◆ DATA PROVIDED

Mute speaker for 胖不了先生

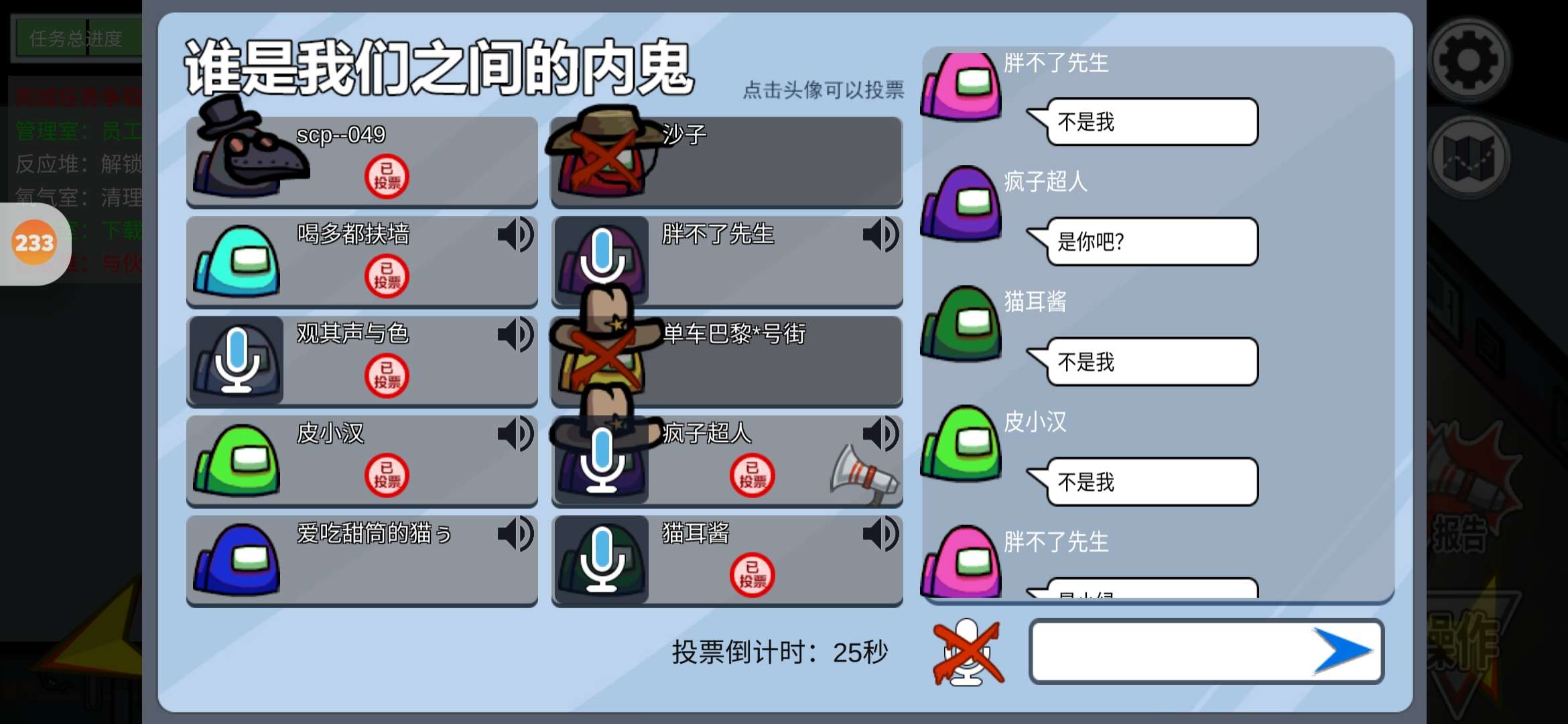pos(880,235)
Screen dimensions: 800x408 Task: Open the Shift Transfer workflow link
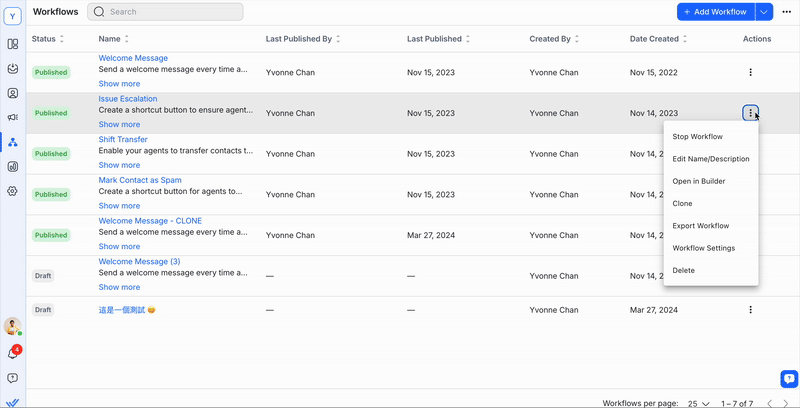(123, 140)
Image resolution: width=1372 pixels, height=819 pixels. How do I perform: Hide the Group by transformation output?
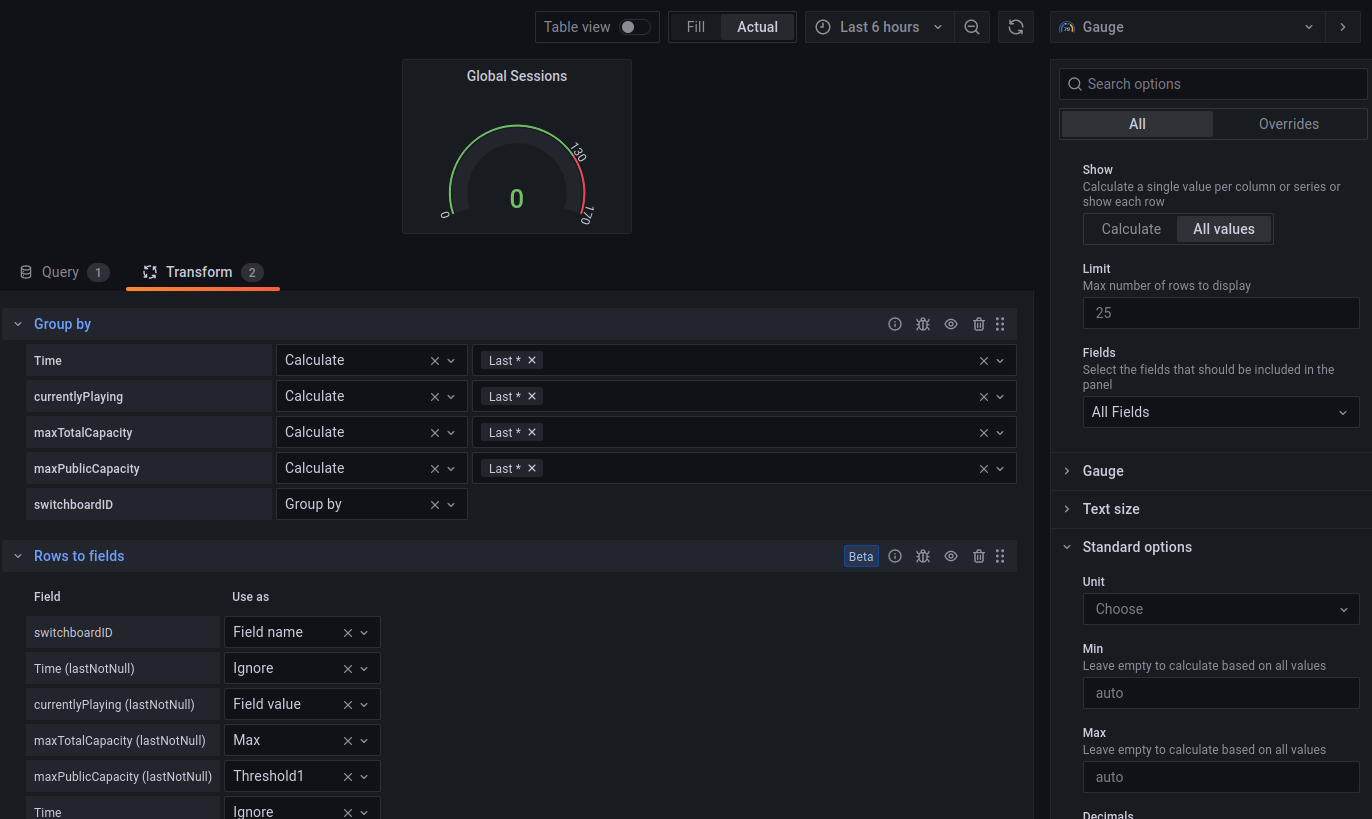click(x=951, y=324)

◆ WORK INSTRUCTION
Write out all the entries word for word, but drop the pictures.

◆ RESULT OF THIS EXERCISE
Mute speaker for 胖不了先生

pos(880,235)
Screen dimensions: 800x408 Task: Open the Shift Transfer workflow link
(123, 140)
Image resolution: width=1372 pixels, height=819 pixels. How do I perform: Hide the Group by transformation output?
click(x=951, y=324)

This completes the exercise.